Bir şey daha kesin: muhtemelen üst sınıfa doğmuştur. La Malinche’nin birden fazla yerli dilde akıcılığı, yerel üst sınıfın dilini de içeriyordu. Daha da önemlisi, bölgenin saray lehçesini konuşabiliyordu ve bu muhtemelen öğrenmek için resmi bir eğitim gerektiriyordu.
Peki bu soylu kadın nasıl gözden düştü?
En bilinen açıklama, Cortés’in komutasındaki bir asker olan Bernal Díaz del Castillo’dan gelir. Díaz’a göre, La Malinche yerel Aztek yöneticilerinin kızıydı. Onun hikaye versiyonunda, babasının ölümünden sonra öz annesinin onu köleliğe sattığı ve soylu mirası küçük erkek kardeşi için güvence altına aldığı iddia edilir.

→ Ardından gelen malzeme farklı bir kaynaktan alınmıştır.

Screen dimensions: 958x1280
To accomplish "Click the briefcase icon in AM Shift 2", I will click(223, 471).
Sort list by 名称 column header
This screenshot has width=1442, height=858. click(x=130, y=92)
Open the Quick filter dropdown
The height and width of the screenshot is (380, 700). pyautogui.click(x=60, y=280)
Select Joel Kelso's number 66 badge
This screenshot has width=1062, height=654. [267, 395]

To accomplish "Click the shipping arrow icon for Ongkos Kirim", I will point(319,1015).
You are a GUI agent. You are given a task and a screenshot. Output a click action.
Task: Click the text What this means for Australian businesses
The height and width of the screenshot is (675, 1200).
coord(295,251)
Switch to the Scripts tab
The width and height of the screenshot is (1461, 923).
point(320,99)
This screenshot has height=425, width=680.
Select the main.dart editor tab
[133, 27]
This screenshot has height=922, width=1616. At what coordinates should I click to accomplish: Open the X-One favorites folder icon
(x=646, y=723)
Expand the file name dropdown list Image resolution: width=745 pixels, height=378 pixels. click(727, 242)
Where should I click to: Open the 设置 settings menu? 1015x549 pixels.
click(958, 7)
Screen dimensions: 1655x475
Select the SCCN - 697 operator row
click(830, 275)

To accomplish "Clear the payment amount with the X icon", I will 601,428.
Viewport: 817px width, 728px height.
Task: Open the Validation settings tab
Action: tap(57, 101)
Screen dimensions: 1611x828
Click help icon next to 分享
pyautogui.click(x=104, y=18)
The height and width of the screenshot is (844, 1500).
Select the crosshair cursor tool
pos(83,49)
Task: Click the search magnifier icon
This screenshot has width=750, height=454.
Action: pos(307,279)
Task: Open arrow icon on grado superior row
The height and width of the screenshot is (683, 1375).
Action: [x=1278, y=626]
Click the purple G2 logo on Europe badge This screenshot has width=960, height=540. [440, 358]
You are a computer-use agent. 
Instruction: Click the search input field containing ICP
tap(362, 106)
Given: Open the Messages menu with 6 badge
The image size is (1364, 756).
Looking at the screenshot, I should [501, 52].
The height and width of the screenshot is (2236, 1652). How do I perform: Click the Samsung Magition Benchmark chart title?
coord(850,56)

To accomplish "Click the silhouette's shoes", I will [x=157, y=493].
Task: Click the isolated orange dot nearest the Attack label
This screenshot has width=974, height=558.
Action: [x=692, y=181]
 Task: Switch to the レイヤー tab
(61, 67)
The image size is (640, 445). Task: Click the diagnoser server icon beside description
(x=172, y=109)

Kanıt eksikliğinin yanı sıra, Díaz’ın anlatımını sorgulamak için iki temel neden vardır. Birincisi, ebeveynlerini şeytanlaştırmanın La Malinche’nin Cortés’e hizmetini daha da haklı çıkarması, ikincisi ise onu kendi toplumundan bir dışlanmış olarak resmetmenin Katolikliğin hayatında nihayetinde oynayacağı rolü açıklamasıdır. Her ikisi de İspanyol anlatısı için çok uygundur.
Tek kesin olan şey, La Malinche’nin bir şekilde Maya topraklarında köle olarak sona ermesidir.
Cortés’in En Büyük Hediyesi
Tabasco’daki İspanyol zaferinin ardından, La Malinche ve 19 diğer kadın savaş ganimetleri olarak Cortés’e verildi. Kadınların hepsi hemen Katolikliğe döndürüldü, bu sömürge Meksika’sında yaygın bir uygulamaydı. Dönenlere yepyeni dinlerine uygun yepyeni isimler verildi ve böylece bilim insanlarının emin olduğu ilk adı Marina’yı aldı.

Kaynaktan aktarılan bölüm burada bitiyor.